Pemandangan pertama yang ia lihat putrinya tengah bersama dengan seorang pria remaja seumuran dengan putri nya.

"Halo mah" sapa Lolita lalu mencium tangan ibunya, dan juga pipinya.

"Siapa ca" tanya Ningsih

Panggilan oca memang jarang sekali di pake, panggilan itu hanya khusus keluarganya dan juga teman masa kecilnya yang sempat menjadi kekasihnya dulu.

Semenjak kedatangan kembaran Ken, Ningsih dan Hildan merasa senang sekaligus lega. Awalnya mereka ingin menjodohkan Lolita dengan Kean, namun dengan cepat Kean menolak alasannya? Karna ia sudah mempunyai kekasih, begitupun dengan Lolita. Kedua orang tua remaja itu tak bisa membantah, selain menurut keinginan anak mereka. Toh, kapan lagi mereka bisa bahagia.

"Pacar Loli mah" ucap Lolita mengulum senyum, melihat putrinya membawa kekasihnya kerumah membuat Ningsih semakin yakin bahwa anaknya ini tidak belok, alis lesbi.

"Halo Tante" sapa Revan sembari mencium punggung tangan Ningsih, melihat keramahan Revan membuat Ningsih semakin yakin dengan pilihan putrinya.

"Kamu pacarnya Lolita" tanya Ningsih diangguki oleh Revan"

"Nama kami siapa?"

"Revan Tante"

Ningsih hanya ber,oh ria sembari menatap kekasih putrinya, yang memang kalo di lihat lihat ternyata tampan juga, sifat nya ramah baik, namun ada satu hal yang mengganjal.
Wajah datar nya!

"Revan ijin belajar bareng Lolita, boleh Tante?" Tanya Revan dengan wajah datarnya.

Ningsih menghela napas, Lolita melihat itu hanya terkekeh lalu ia membisikkan sesuatu.

"Revan emang gitu orangnya mah, jadi maklumi aja" bisik Lolita

Ningsih mengerti sekarang, ia pun mengangguk, lalu melenggang pergi kedapur untuk menyiapkan cemilan dan minuman untuk kedua remaja tersebut.

***
"Aww, anj__" ucapan Mila berhenti kala melihat yang mencubit perutnya tadi itu adalah Dito.

Hari ini Dito berencana pergi ke pasar malam, yang diadakan malam Minggu. Dengan janji Dito akan menjemput Mila 15 menit sebelum acara dimulai.

Mila berdecak kesal, ia sudah menunggu terlalu lama di teras rumahnya sendiri, dari setengah jam yang lalu. Karna menunggu terlalu lama, Mila pun tertidur di kursi kayu Ulin yang bercat warna putih itu.

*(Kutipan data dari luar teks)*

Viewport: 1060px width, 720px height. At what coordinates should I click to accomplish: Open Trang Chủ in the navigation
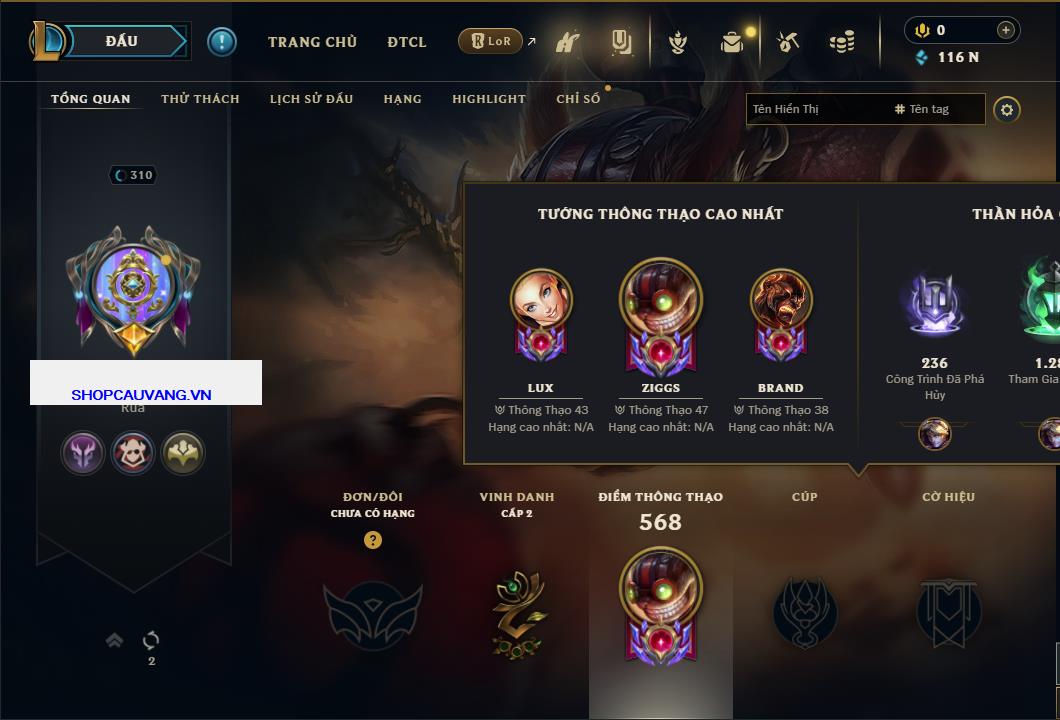coord(312,42)
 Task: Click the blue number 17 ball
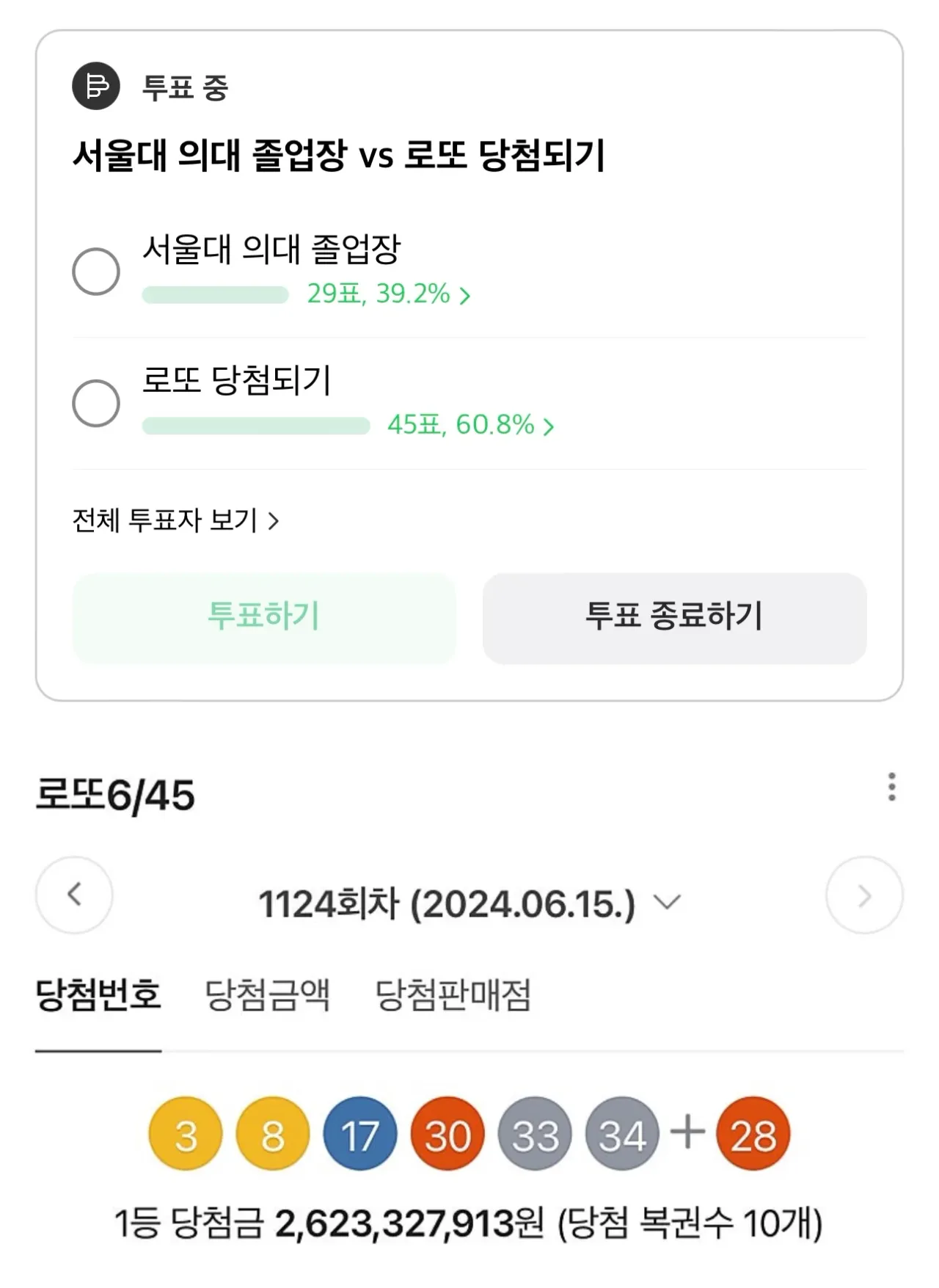360,1135
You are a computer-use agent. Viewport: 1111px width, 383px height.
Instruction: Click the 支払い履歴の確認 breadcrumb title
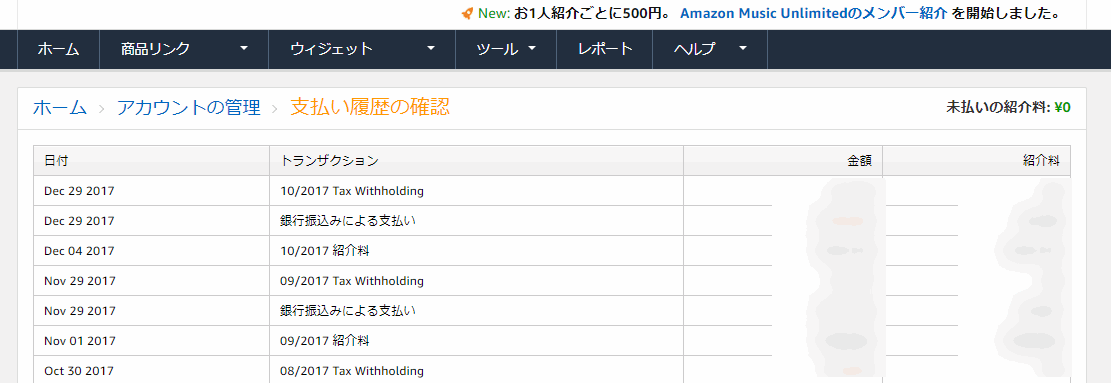pyautogui.click(x=370, y=108)
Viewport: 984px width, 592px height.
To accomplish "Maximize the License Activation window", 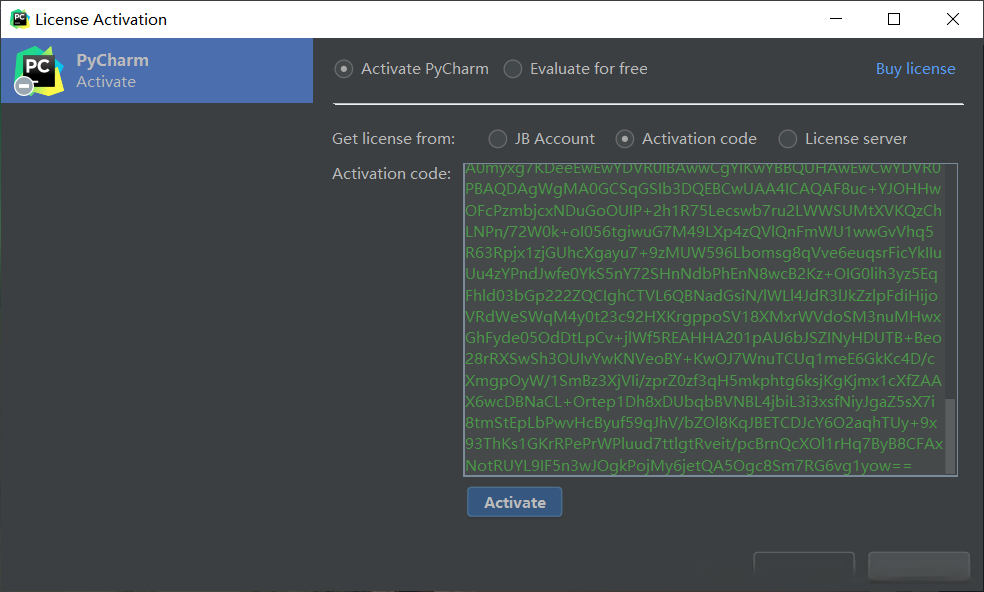I will [x=894, y=19].
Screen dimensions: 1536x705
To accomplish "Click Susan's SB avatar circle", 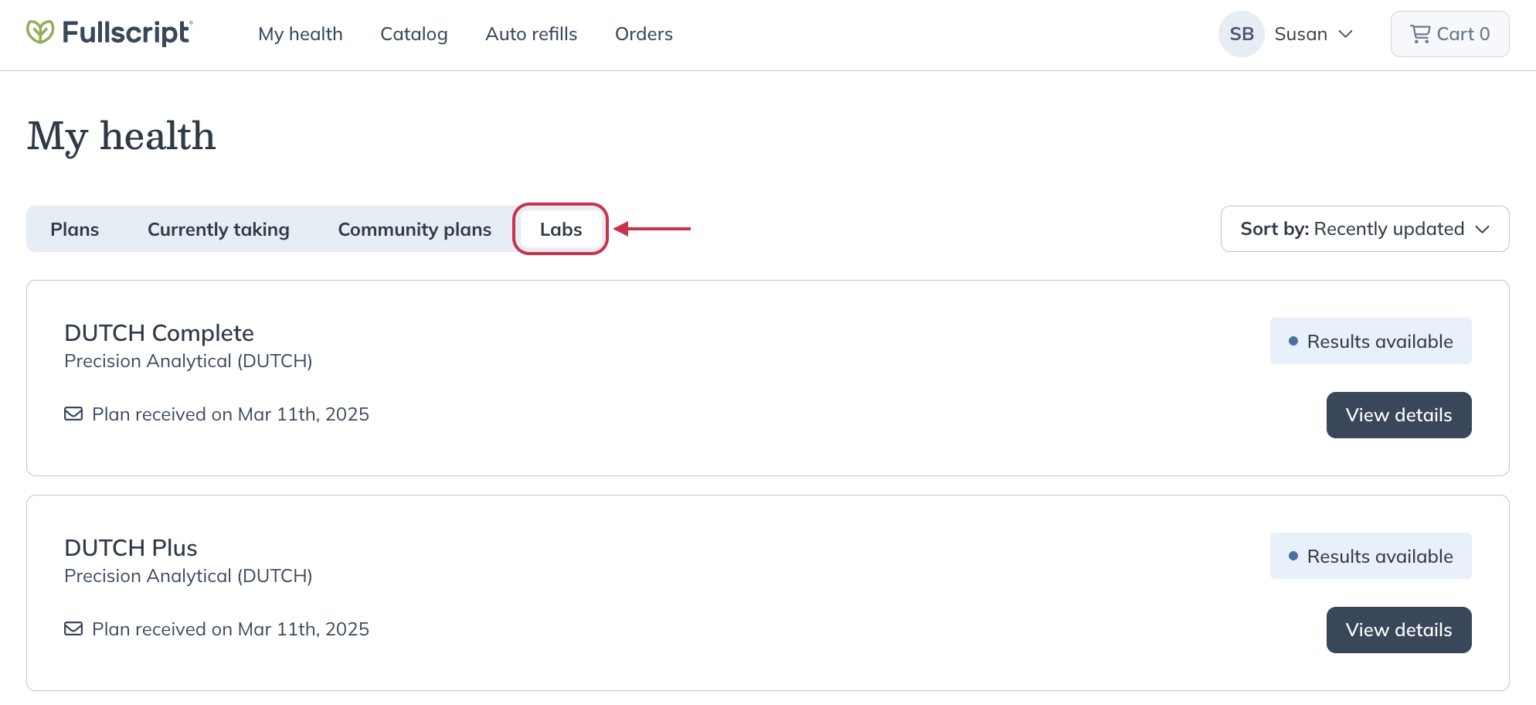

Mila menatap Dito yang tampak kacau malam ini, rambutnya acakan, bajunya yang terlihat kotor, wajahnya yang penuh dengan lebam. Bisa Mila simpulkan kekasihnya ini pasti habis bertengkar, tapi dengan siapa?

Tak mau berlarut dalam pikiran, Mila pun langsung mearih tangan Dito menariknya masuk kedalam rumahnya, membawanya keruang tamu. Hari ini berada dirumahnya karna kedua orang tua yang lagi di luar kota, untuk mengecek salah satu cabang bisnis butik ibunya yang ada di Kalimantan.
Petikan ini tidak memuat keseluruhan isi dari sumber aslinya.